_SUPPLIED DATA_
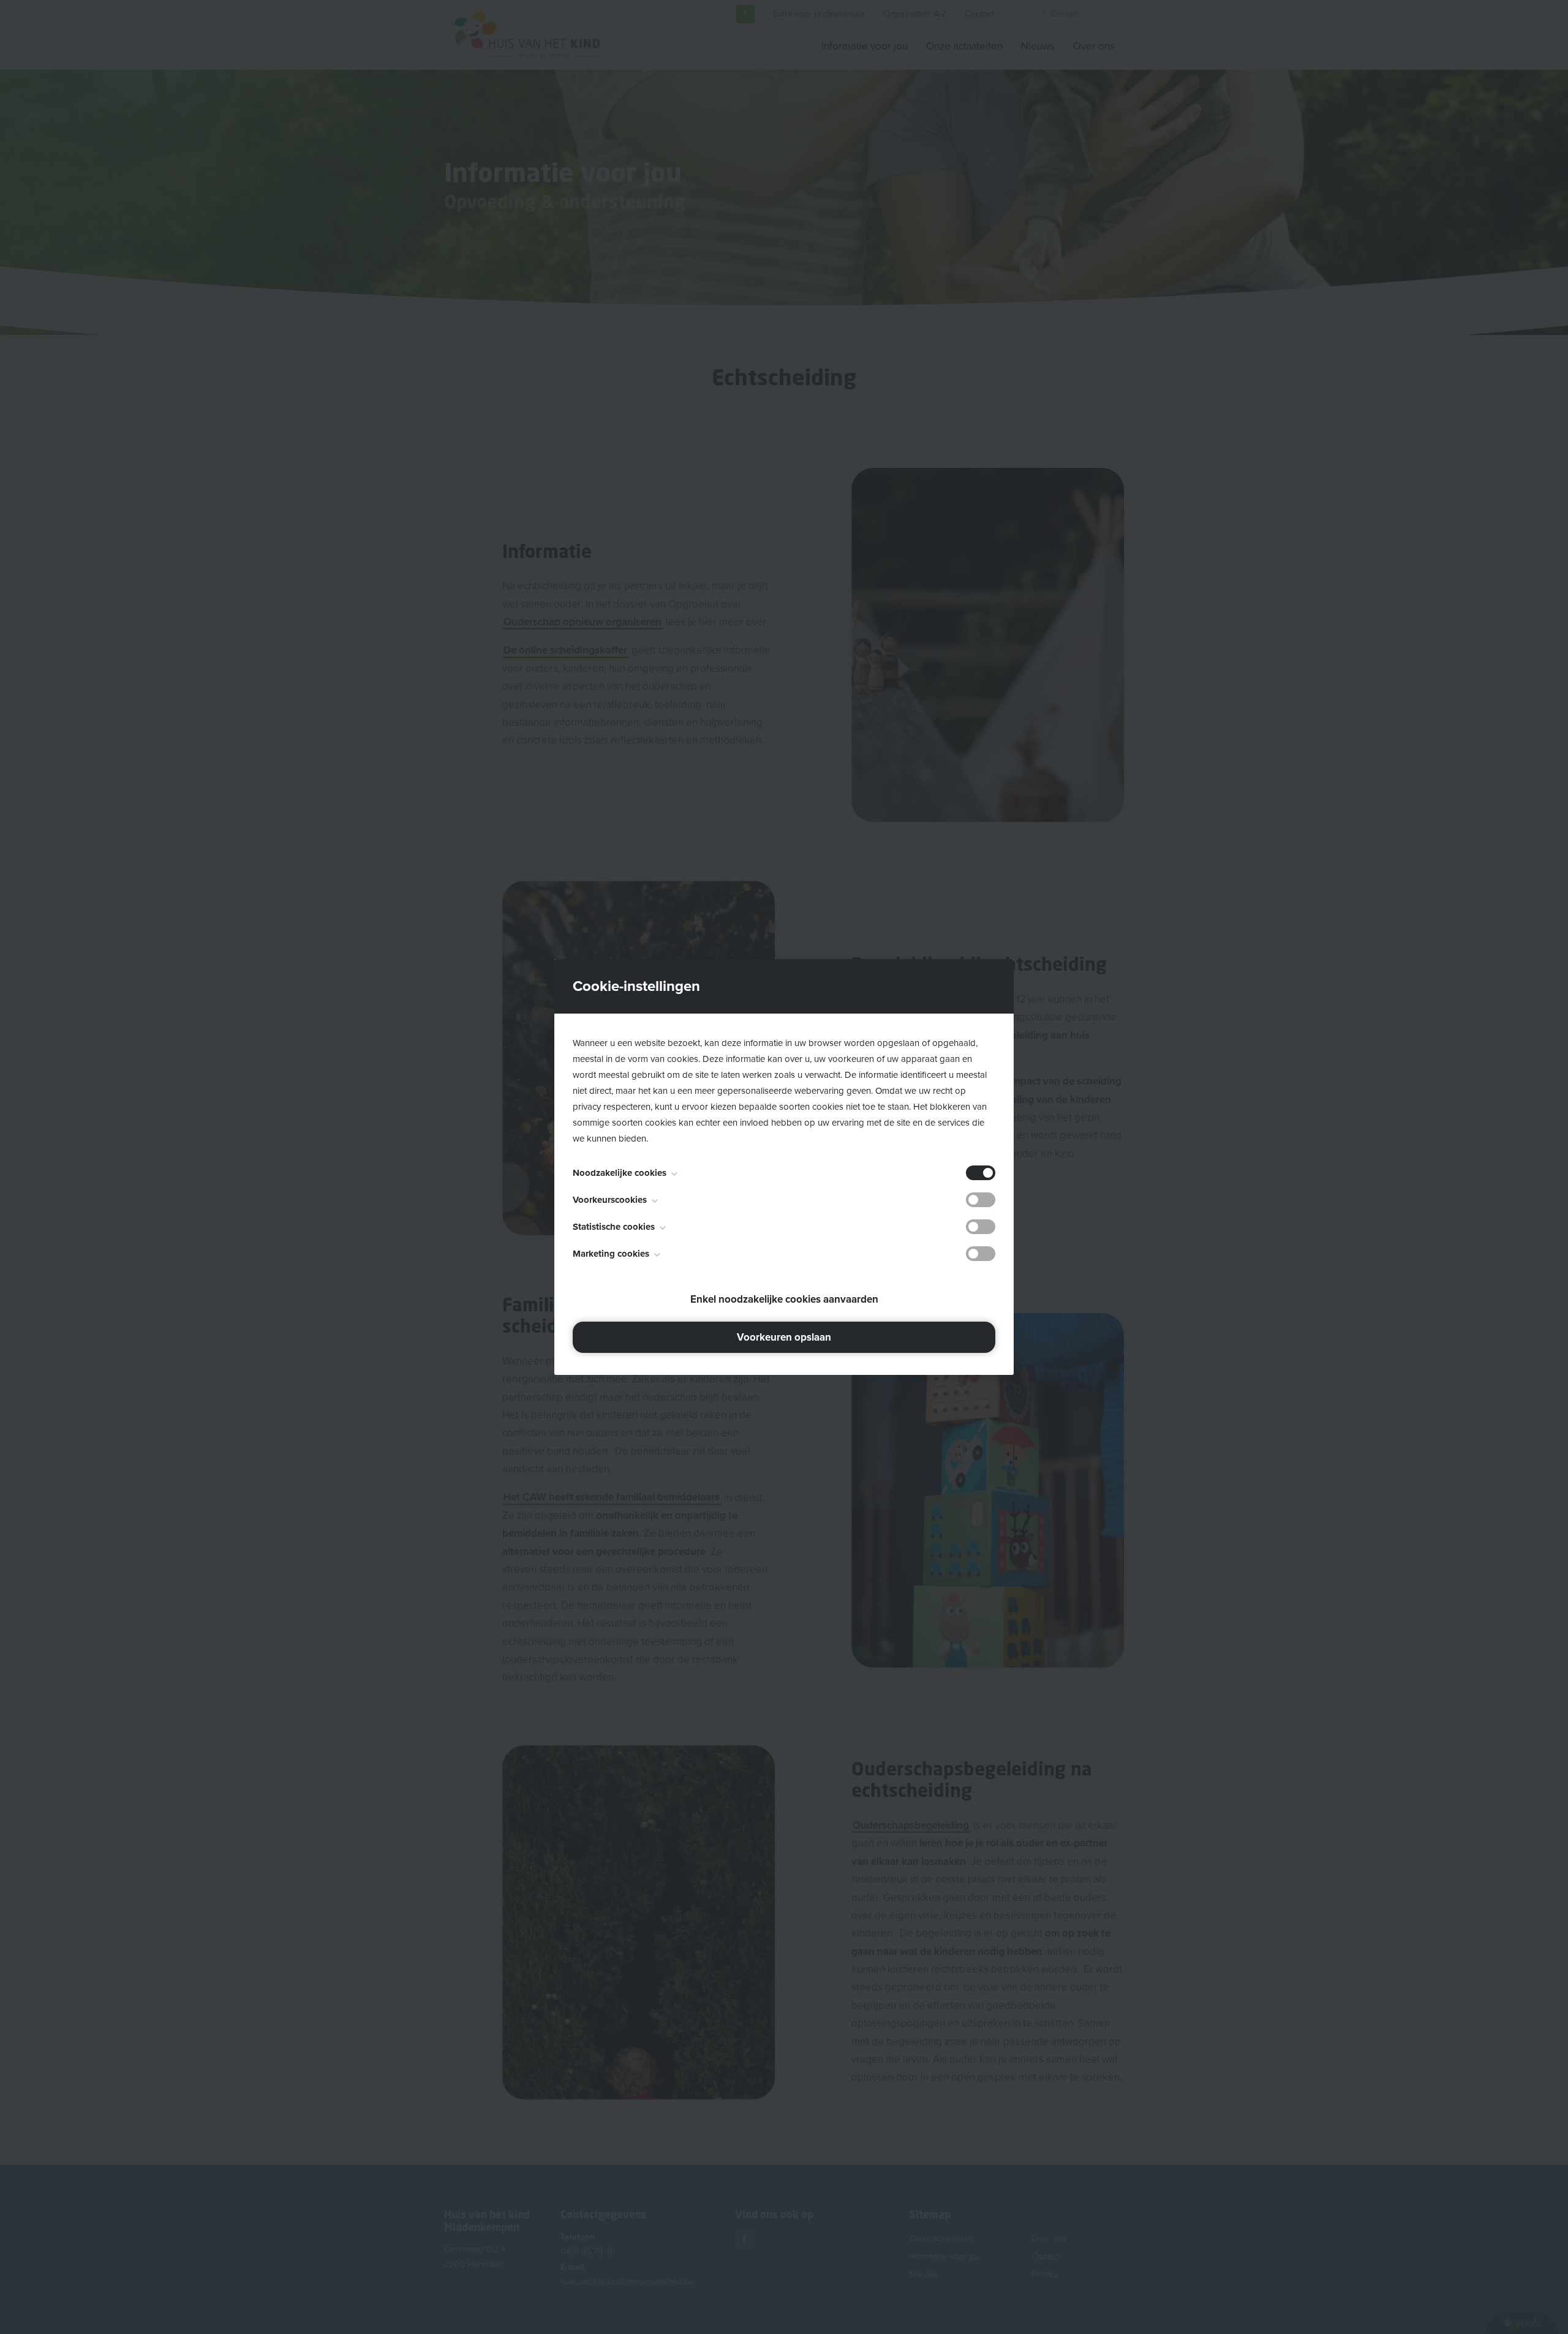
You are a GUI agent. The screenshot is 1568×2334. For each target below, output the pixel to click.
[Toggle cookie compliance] (980, 1199)
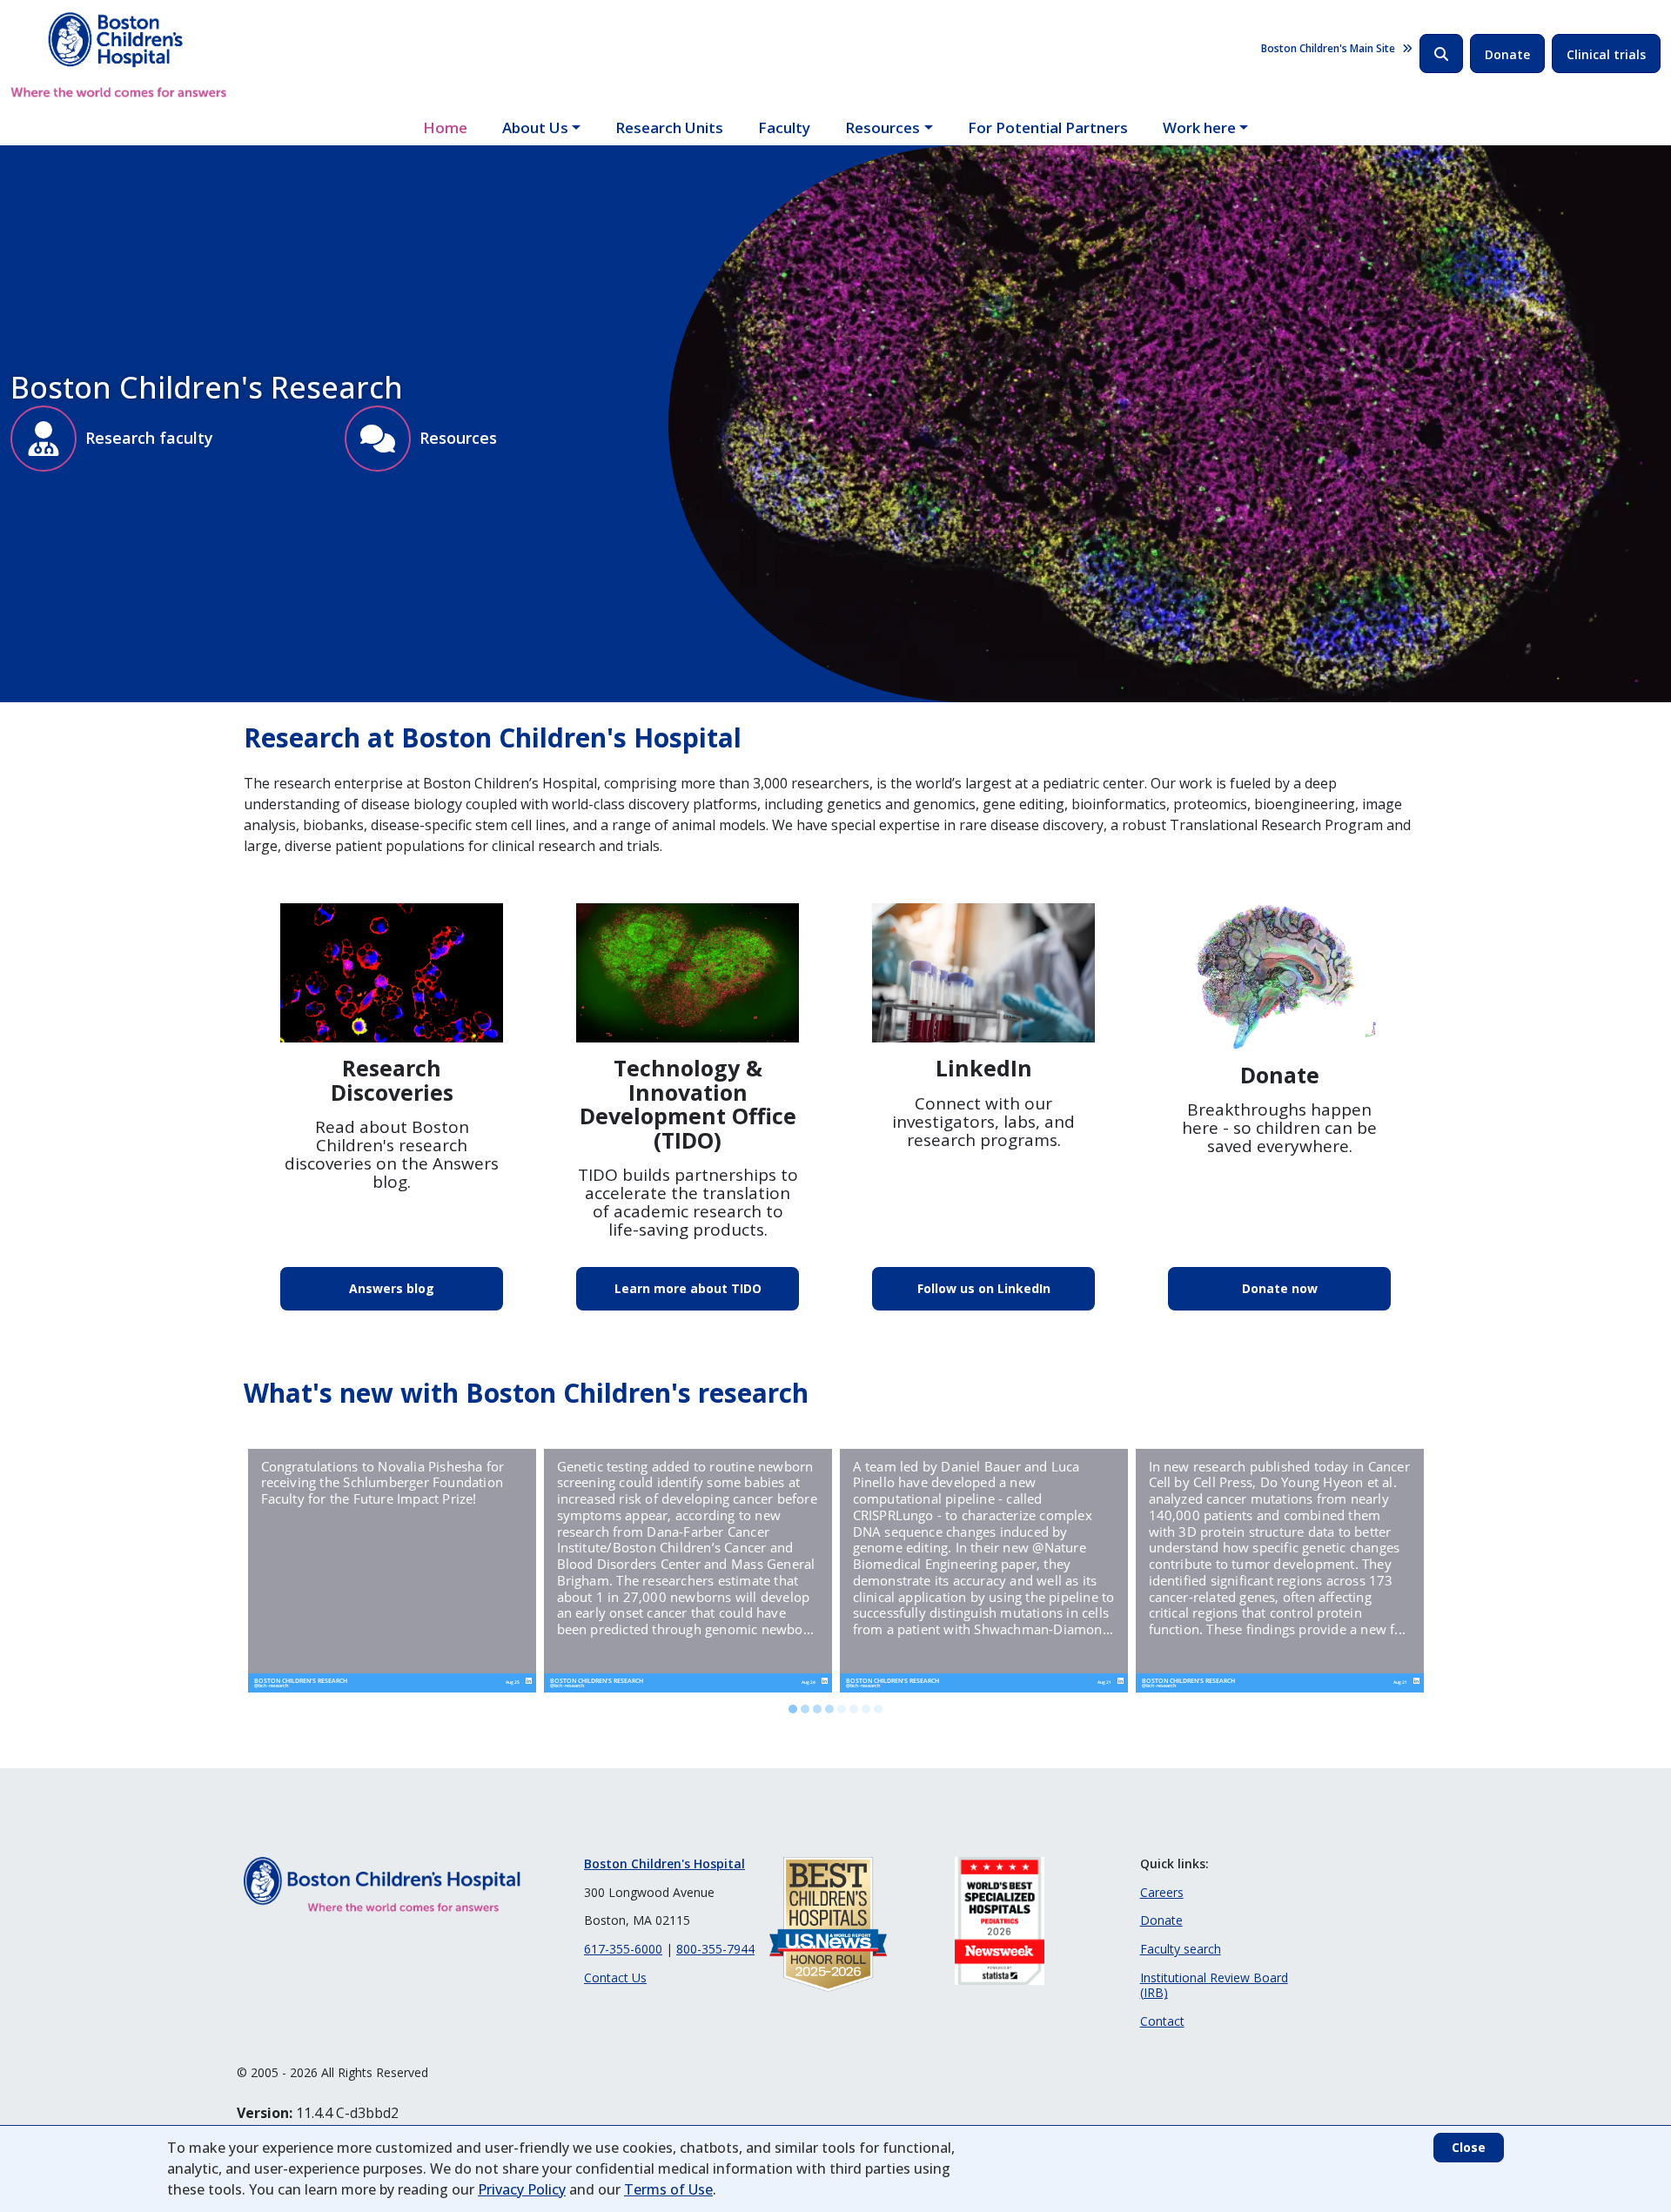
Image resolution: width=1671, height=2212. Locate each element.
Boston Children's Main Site (1328, 48)
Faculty (784, 127)
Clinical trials (1606, 54)
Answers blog (391, 1288)
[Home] (118, 54)
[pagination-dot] (793, 1709)
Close (1469, 2147)
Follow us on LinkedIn (983, 1288)
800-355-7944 (715, 1949)
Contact (1162, 2021)
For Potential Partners (1048, 127)
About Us (535, 127)
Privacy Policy (522, 2189)
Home (445, 127)
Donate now (1280, 1288)
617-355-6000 (623, 1949)
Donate (1507, 54)
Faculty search (1180, 1949)
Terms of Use (668, 2189)
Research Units (669, 127)
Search (1441, 53)
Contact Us (615, 1977)
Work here (1199, 127)
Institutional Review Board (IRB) (1214, 1985)
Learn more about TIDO (688, 1288)
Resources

_INSTRUCTIONS TO FOLLOW_
Give the lines again word for word, from the start of the records to the line holding "Privacy Policy (522, 2189)", both included, and leave out any picture.

_ANSWER FOR THE TASK_
You are a GUI agent. The screenshot is 1568×2334. For each target below, output the pixel to click.
[Toggle cookie compliance] (980, 1199)
Image resolution: width=1671, height=2212. Locate each element.
Boston Children's Main Site (1328, 48)
Faculty (784, 127)
Clinical trials (1606, 54)
Answers blog (391, 1288)
[Home] (118, 54)
[pagination-dot] (793, 1709)
Close (1469, 2147)
Follow us on LinkedIn (983, 1288)
800-355-7944 (715, 1949)
Contact (1162, 2021)
For Potential Partners (1048, 127)
About Us (535, 127)
Privacy Policy (522, 2189)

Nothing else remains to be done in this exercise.